Страница 6 из 124
В воскресенье, 4 мая, я сделал остановку на целый день в городке Ловелокс (Lovelocks) на реке Гумбольдт. Это был довольно знаменательный день. Никогда ещё я не видел такой странной толпы, собравшейся впервые посмотреть на человека на велосипеде, как в тот день на станции Ловелокс. Собралось человек сто пятьдесят, причем сто из них были индейцы пайюты и шошоны, а остальные — белые и китайские железнодорожники. И трудно сказать, кто из них был более знаком до этого с новинкой техники — белый, жёлтый или красный. Позже вечером меня пригласили в лагерь пайютов, я был почётным зрителем на матче по игре в мяч «фи-ре-фла» между скво пайютов и шошонов. Это традиционная национальная игра обоих племён. Принцип игры похож на поло. Скво были вооружены длинными палками, которыми они пытались провести мяч к цели. Это живописное, увлекательное и романтическое зрелище. Скво, одетые в немыслимые одеяния — некое сплетение дикости и цивилизации, беспорядочное смешение всех цветов радуги, порхали по полю с ловкостью профессиональных игроков в поло, в то время как индейцы и старшие скво с их чадами сидели и наблюдали за игрой с неповторимым восторгом. Команда шошонов выиграла и была весьма довольна этим. Здесь я познакомился с одним странным персонажем из тех, которые иногда встречаются на западе. Он беседовал с небольшой группой пайютов на их родном языке. Я спросил у него о возрасте одного из индейцев, его удивительно морщинистое лицо явно указывало на возраст долгожителя. Мой собеседник ответил, что индейцу около 90 лет, но точно свой возраст индейцы не знают, потому что они считают по фазам луны и изменениям сезонов, не имея других календарных знаний. Представьте моё удивление во время моего разговора с этим человеком, когда он начал рассказывать, ссылаясь на Писание как на истину в последней инстанции, что и наши предки имели такой же календарь, как и индейцы, и что Мафусаил, самый старый из когда либо живших на земле людей, проживший девятьсот шестьдесят девять лет, на самом деле считал, что живет девятьсот шестьдесят девять лун.
Эту теорию я услышал впервые здесь, в Неваде, из уст странного человека, сидящего посреди диких и необразованных индейцев.
Я покатил дальше по долине Гумбольдта то по гладкой и ровной известняковой дороге, то рабски толкая велосипед по глубоким пескам. Гумбольдт окружают десятки заснеженых вершин. А вдоль долины - серные шахты и снова горячие источники. Всё здесь, особенно последний факт, указывало, что я попал в место, где, как предполагают в народе, совершенно неудобный и жаркий климат.
Я вспоминаю станцию, рядом с которой я совершенно бессмысленно выстрелил в абсолютно безвредного барсука. Он всего лишь с любопытством вылез из своей норки посмотреть на меня. Вид его смерти был настолько пронзительный, что мне до сих пор неловко за этот выстрел и я очень извиняюсь за это. Выйдя с Милл Сити (Mill City) на следующее утро, я заблудился и оказался возле маленького шахтёрского лагеря среди гор к югу от железной дороги. Чтобы вернуться на маршрут, я попытался срезать по полыни, но залез в какой-то кустарник, густой и высокий настолько, что велосипед мне пришлось нести на себе.

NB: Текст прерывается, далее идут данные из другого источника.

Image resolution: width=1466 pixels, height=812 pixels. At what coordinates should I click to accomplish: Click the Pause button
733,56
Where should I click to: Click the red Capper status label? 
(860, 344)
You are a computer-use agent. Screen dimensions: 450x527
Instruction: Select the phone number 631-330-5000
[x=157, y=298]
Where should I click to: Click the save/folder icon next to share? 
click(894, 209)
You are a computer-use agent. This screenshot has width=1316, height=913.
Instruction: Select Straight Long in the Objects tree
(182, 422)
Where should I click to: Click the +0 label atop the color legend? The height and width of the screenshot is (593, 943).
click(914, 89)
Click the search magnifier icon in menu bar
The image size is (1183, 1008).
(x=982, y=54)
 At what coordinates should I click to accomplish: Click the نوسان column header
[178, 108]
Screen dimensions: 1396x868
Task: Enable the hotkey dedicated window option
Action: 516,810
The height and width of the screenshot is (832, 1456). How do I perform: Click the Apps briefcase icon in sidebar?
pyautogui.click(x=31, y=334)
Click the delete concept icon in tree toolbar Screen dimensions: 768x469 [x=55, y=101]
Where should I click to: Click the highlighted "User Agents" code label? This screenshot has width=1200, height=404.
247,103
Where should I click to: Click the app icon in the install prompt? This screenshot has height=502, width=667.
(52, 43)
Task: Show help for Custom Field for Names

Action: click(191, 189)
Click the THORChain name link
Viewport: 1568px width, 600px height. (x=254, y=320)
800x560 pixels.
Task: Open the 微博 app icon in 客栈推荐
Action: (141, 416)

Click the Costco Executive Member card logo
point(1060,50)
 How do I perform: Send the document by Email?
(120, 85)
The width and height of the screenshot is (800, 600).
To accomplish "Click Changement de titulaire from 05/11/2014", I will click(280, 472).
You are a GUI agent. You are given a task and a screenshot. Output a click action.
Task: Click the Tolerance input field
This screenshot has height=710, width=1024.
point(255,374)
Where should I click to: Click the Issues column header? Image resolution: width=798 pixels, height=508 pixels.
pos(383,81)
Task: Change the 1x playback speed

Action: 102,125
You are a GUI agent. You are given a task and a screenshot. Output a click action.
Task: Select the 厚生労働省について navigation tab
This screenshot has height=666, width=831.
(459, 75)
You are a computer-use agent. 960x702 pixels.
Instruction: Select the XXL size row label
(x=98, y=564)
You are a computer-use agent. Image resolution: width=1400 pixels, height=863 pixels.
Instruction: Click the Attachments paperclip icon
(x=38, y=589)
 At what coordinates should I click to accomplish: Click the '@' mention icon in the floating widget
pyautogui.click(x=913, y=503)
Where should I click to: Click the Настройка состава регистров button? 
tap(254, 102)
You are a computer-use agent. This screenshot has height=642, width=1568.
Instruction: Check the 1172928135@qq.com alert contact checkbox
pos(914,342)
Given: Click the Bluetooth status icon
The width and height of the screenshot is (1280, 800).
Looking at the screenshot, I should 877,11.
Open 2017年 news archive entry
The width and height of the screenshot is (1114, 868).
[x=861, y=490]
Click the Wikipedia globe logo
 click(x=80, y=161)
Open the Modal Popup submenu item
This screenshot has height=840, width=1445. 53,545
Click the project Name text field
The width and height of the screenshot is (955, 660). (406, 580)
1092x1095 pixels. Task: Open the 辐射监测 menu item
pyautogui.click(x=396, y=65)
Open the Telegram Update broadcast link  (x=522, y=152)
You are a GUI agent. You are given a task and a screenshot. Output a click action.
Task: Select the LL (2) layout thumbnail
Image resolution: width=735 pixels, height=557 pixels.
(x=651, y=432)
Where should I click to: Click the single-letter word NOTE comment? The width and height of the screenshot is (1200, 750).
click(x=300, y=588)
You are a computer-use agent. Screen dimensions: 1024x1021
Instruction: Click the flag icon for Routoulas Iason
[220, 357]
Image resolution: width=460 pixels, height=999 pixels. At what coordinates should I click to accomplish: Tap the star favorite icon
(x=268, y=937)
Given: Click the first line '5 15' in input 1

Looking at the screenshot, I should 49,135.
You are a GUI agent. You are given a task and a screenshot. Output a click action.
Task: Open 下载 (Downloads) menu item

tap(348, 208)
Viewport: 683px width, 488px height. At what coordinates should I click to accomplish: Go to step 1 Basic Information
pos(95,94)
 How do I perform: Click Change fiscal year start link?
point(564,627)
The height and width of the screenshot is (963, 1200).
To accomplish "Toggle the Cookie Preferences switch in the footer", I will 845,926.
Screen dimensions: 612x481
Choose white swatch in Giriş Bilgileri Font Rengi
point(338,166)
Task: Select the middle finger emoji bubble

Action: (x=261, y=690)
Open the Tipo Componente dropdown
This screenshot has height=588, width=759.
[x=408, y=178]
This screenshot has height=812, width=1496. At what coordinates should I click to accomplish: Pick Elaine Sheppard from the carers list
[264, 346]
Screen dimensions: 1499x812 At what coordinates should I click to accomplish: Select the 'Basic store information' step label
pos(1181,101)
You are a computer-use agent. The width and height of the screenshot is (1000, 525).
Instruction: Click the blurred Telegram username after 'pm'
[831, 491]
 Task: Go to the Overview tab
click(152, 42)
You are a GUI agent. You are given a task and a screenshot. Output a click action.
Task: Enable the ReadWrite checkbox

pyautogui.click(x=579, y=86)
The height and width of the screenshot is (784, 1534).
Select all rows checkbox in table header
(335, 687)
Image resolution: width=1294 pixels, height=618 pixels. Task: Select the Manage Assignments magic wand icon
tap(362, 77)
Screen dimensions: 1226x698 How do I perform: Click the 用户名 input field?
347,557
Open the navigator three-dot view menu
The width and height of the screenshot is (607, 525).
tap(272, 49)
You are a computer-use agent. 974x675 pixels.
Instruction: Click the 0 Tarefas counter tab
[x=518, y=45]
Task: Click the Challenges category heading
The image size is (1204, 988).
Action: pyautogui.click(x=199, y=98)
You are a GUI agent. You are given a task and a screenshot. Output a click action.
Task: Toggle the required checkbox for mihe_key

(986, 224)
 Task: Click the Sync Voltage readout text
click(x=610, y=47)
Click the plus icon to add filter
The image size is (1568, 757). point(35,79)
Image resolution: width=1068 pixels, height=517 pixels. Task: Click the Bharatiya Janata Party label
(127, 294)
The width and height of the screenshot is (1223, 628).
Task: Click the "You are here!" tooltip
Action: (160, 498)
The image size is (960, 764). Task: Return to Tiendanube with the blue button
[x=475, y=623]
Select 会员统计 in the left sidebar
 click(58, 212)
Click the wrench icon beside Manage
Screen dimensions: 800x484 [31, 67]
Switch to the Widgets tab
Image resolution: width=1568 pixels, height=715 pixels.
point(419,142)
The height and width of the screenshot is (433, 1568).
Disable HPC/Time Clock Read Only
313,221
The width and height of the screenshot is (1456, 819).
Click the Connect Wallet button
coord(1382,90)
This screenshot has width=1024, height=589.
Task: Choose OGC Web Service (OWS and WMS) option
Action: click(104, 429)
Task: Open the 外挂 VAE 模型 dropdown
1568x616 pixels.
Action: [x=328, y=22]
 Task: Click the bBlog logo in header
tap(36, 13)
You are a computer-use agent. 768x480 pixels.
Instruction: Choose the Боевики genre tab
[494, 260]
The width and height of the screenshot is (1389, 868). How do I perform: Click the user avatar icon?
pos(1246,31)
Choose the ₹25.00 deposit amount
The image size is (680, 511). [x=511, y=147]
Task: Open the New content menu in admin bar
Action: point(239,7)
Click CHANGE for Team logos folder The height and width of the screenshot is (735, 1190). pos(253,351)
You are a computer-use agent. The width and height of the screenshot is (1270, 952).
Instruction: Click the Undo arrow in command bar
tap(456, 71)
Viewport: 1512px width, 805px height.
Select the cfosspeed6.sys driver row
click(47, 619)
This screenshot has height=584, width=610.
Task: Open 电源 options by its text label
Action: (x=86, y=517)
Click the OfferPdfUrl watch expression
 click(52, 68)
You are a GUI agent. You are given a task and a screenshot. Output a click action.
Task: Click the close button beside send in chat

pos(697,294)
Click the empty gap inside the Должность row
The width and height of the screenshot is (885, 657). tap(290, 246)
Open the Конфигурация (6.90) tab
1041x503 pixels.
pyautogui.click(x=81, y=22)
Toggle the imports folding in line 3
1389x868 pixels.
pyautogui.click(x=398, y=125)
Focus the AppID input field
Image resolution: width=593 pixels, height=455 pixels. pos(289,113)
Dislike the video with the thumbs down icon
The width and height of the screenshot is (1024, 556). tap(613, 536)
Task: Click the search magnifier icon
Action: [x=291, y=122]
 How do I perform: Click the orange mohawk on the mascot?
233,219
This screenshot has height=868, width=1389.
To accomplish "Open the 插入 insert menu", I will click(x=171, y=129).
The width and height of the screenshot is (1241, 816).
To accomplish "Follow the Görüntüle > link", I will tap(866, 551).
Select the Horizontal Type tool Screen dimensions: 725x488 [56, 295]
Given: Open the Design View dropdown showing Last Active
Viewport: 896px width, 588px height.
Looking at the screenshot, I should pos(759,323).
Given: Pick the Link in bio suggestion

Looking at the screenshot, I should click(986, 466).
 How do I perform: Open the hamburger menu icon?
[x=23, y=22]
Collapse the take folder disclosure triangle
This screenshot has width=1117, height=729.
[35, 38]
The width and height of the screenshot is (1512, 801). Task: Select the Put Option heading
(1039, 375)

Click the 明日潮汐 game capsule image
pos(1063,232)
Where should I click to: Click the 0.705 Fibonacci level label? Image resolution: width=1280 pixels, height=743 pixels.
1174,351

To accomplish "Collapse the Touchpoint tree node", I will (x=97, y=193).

В три часа пополудни я вышел к железной дороге. В китайском двухэтажном доме я нашёл одинокого жителя Поднебесной. Не имея никакой пищи и питья с шести утра, я обращаюсь к китайцу Джону с самой обворожительной улыбкой с надеждой удовлетворить свой гастрономический интерес. Однако, к моим улыбкам Джон остаётся безучастным.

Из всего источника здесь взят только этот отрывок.